§ EXERCISE SET:
1. In the Don't Open Till Christmas review, which film is named as a Giallo that takes place in a rural area?
2. Retype the Don't Open Till Christmas review from "5. An unseen" up to and including "of the film.".

§ SELECTED EXTRACT:
= = = = = = =

Don't Open Till Christmas (
1984
)
½


When I was reading about Don’t Open Till Christmas I saw it frequently categorized as a Slasher. This is incorrect; it is certainly a Giallo. The sub-genre of Giallo influenced the more familiar Slasher formula to such an extent that after a certain point differentiating between Slashers and Gialli becomes an academic exercise. However, I like academic exercises so lets give it a whirl. As with all genres Gialli and Slashers are not definite categories but more a wide ranges of artworks drawing from a common pool of attributes. The most obvious characteristics of the Gialli are:

  1. European origin/setting (most commonly Italy).
  2. Pretense of being a mystery story, even though the murder sequences are given far more emphasis than any attempt at solving them.
  3. An urban setting.
  4. A focus on police/private detectives/amateur sleuths somehow roped into solving the case.
  5. An unseen killer, whose identity is concealed either by PoV shots, masques or shots that linger on his hands (usually wearing black leather gloves).
  6. An absence of any supernatural elements.

The attributes of Slashers on the other hands are:

  1. North American origin/settings.
  2. Teenage protagonists.
  3. A geographically isolated setting, such as the woods, desert or other wilderness.
  4. Presence of supernatural elements. The main antagonist frequently being a literal monster.
  5. A killer/monster who is initially hidden from the audience but revealed gradually over the course of the film.
  6. A Final Girl, who outlives all her more expendable peers and usually defeats the killer/monster.

Of course these categories are not set in stone, many Slashers, particularly early ones, offer a pretense of mystery (Black Christmas (1974), which I will be reviewing as part of this series). Likewise, some Gialli include supernatural elements and take place in rural areas, like Phenomena (1985). However, as I will demonstrate by my synopsis Don’t Open Till Christmas is not one of these gray area cases. It is as purely a Giallo as I have ever seen, and I can see no reason to categorize it as a Slasher aside from ignorance.

= = = = = = =

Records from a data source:
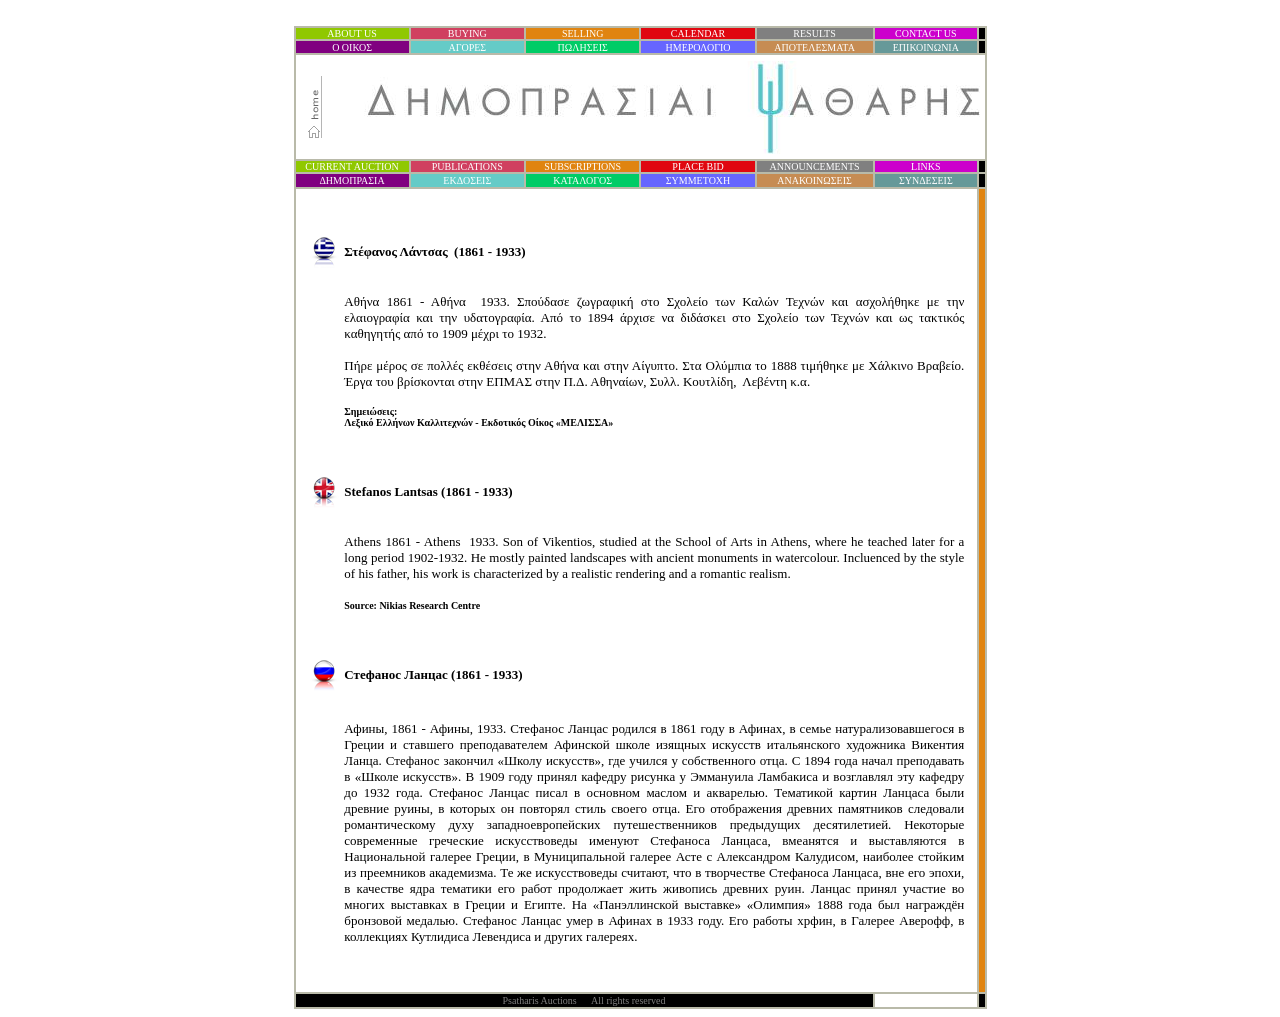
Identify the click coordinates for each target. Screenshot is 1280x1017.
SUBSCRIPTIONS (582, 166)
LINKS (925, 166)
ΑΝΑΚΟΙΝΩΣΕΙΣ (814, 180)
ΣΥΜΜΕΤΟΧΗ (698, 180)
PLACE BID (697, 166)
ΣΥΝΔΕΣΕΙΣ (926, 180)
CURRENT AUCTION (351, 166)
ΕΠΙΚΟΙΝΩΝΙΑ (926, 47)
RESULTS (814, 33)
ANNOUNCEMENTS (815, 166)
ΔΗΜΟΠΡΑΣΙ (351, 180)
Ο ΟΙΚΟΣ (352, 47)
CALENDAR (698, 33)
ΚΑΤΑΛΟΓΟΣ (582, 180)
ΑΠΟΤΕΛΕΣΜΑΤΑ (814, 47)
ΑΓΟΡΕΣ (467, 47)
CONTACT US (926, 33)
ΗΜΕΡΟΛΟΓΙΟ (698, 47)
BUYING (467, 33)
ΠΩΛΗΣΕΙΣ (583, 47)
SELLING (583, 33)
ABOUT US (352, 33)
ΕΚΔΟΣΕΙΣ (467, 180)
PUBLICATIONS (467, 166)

= = = = = = =

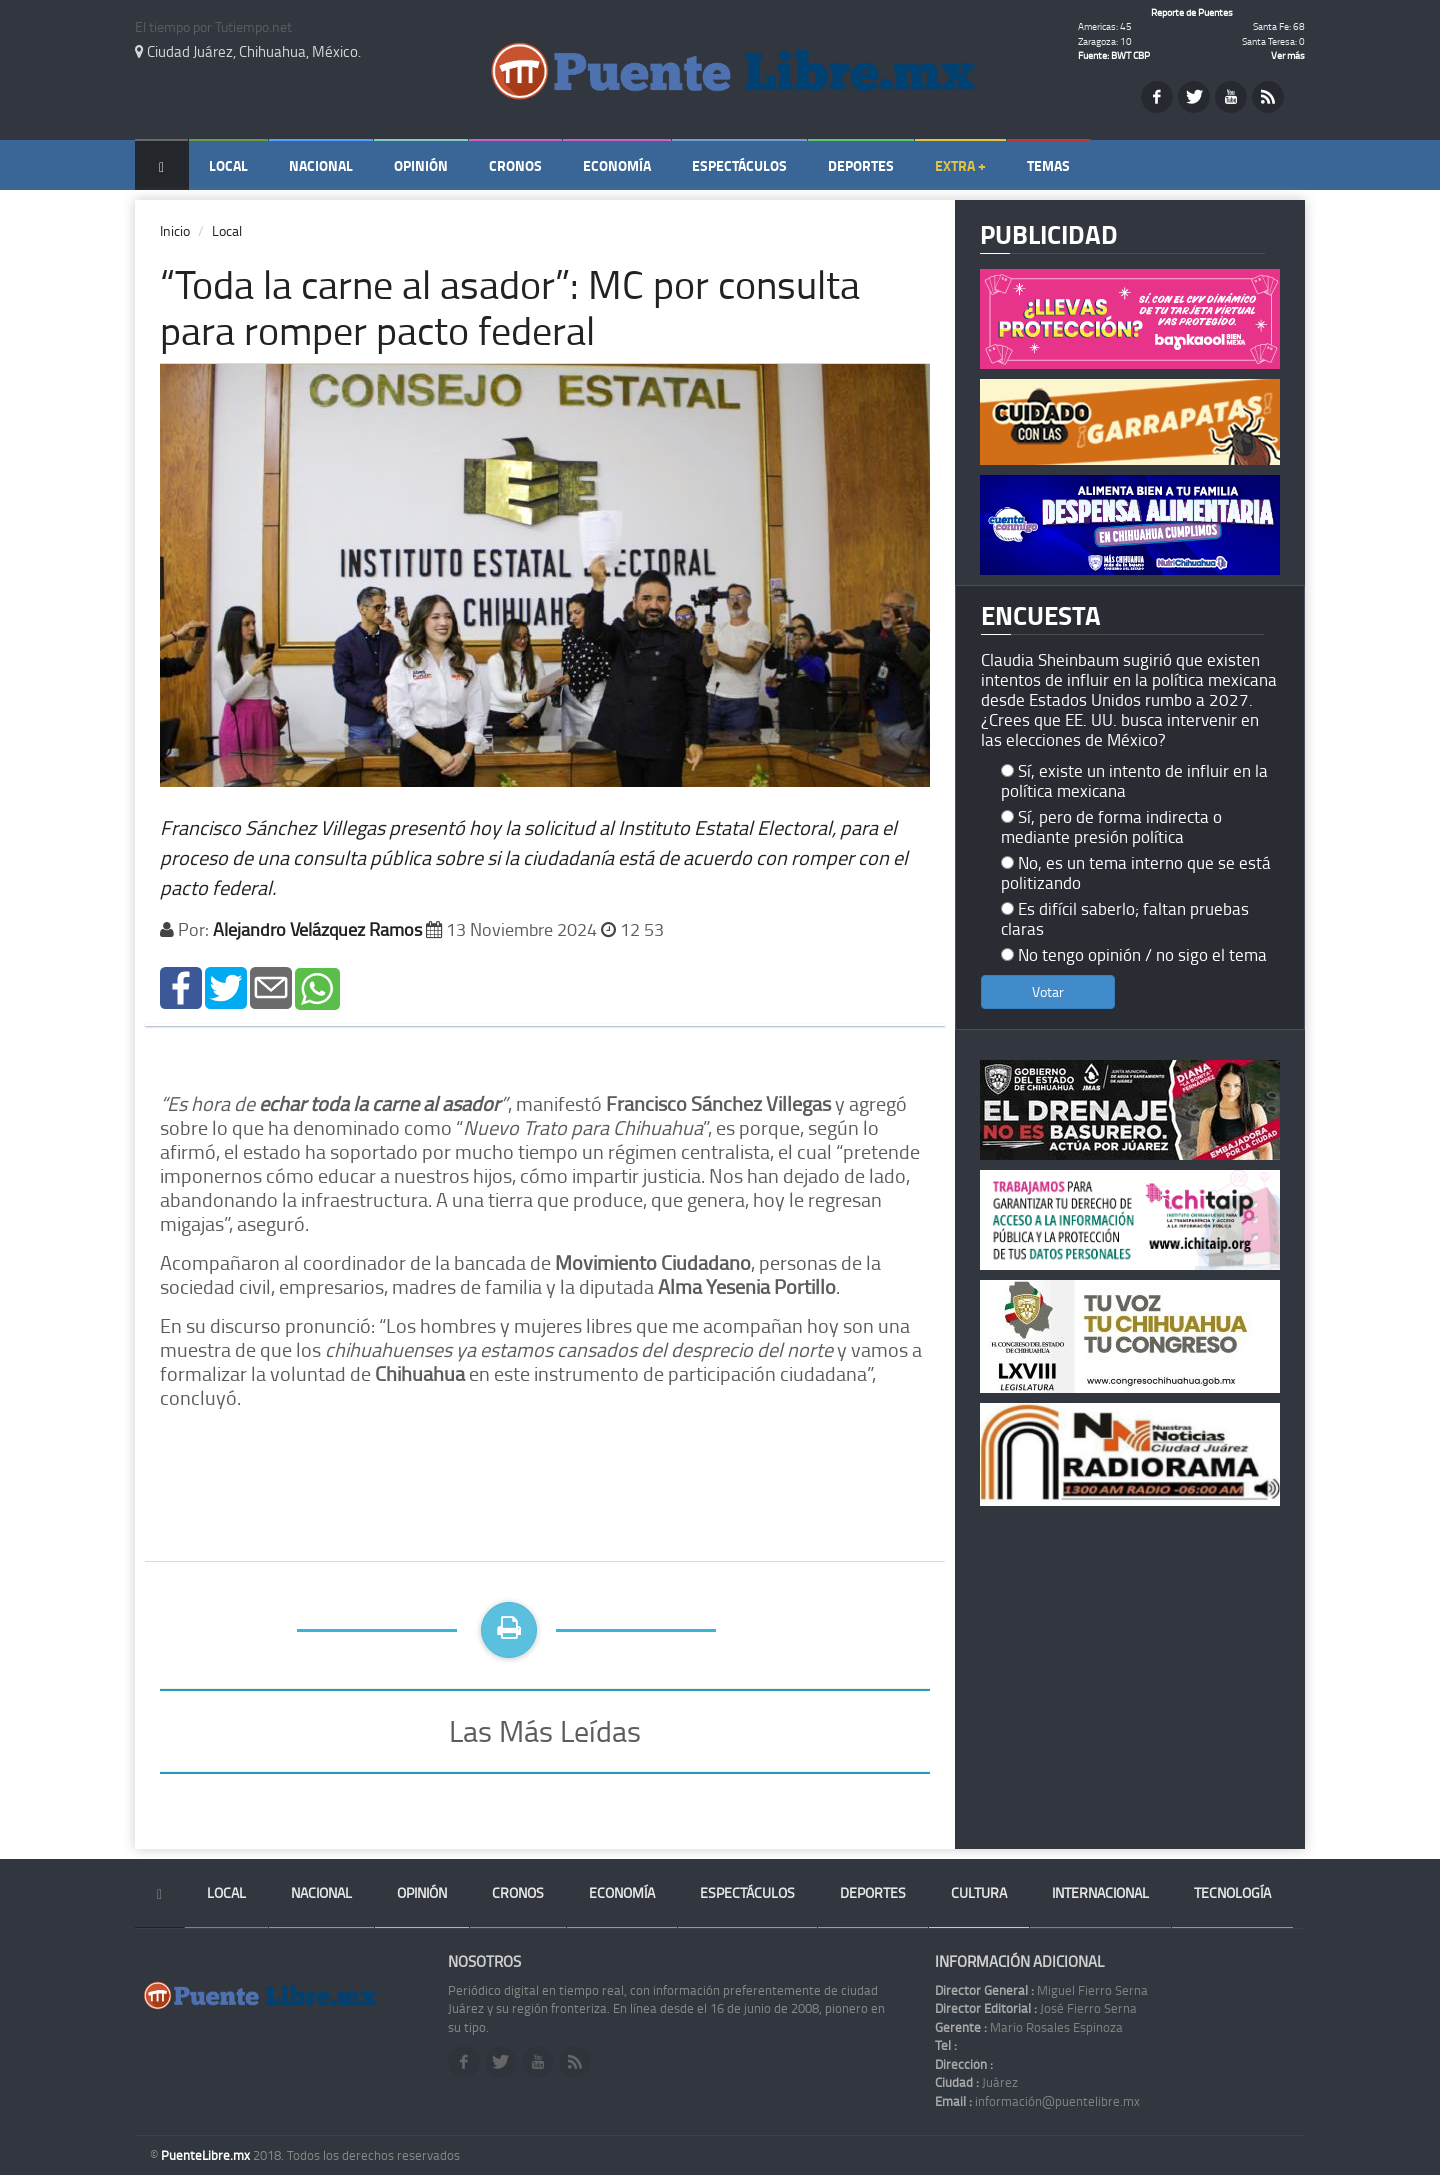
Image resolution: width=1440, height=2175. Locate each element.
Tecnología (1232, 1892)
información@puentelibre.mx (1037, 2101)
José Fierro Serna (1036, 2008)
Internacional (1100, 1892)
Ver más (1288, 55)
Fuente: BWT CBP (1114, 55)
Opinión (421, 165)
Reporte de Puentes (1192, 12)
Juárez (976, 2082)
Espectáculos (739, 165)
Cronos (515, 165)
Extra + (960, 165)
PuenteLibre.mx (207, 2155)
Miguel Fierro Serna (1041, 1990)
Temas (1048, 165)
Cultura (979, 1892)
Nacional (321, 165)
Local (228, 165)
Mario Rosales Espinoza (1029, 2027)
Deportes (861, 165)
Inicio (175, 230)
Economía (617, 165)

= = = = = = =

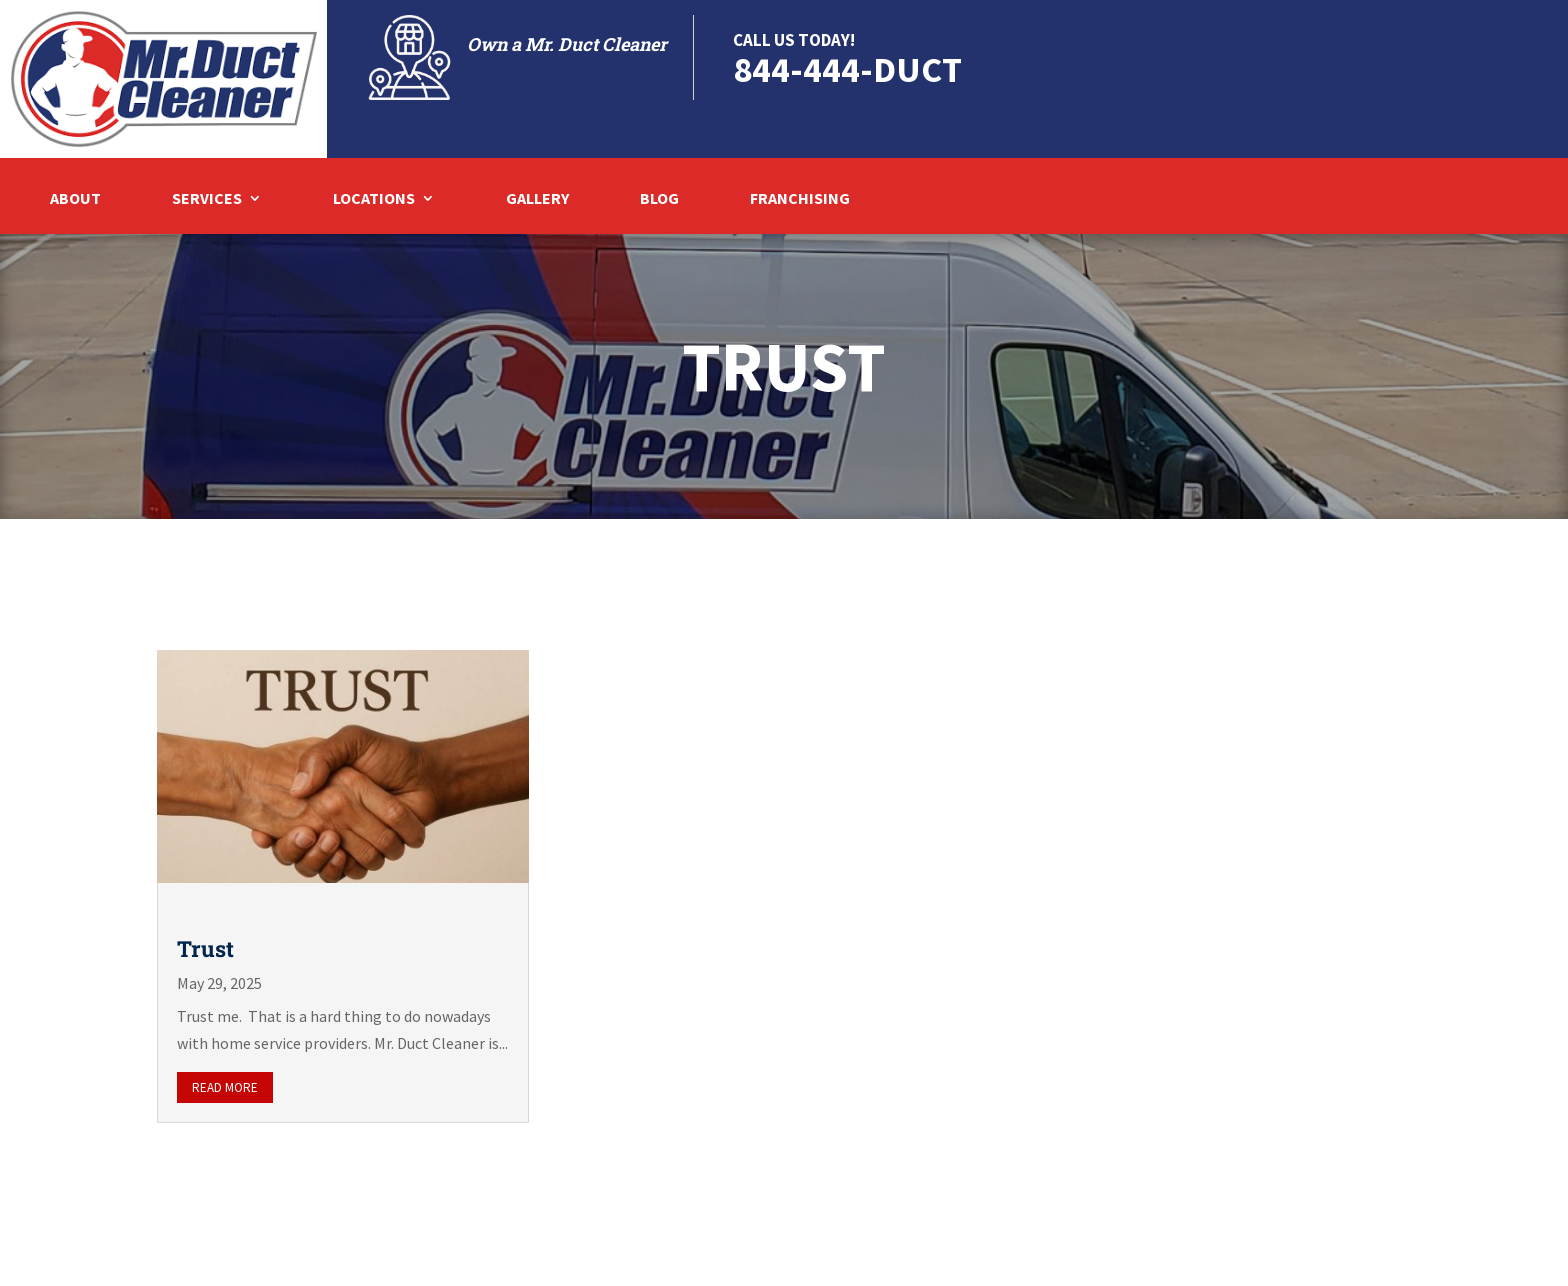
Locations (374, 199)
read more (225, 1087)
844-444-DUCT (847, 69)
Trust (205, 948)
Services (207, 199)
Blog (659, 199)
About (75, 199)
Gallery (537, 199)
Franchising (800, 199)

= = = = = = =

§ RESULTS:
1. Phenomena (1985)

2.
5. An unseen killer, whose identity is concealed either by PoV shots, masques or shots that linger on his hands (usually wearing black leather gloves).
  6. An absence of any supernatural elements.

The attributes of Slashers on the other hands are:

  1. North American origin/settings.
  2. Teenage protagonists.
  3. A geographically isolated setting, such as the woods, desert or other wilderness.
  4. Presence of supernatural elements. The main antagonist frequently being a literal monster.
  5. A killer/monster who is initially hidden from the audience but revealed gradually over the course of the film.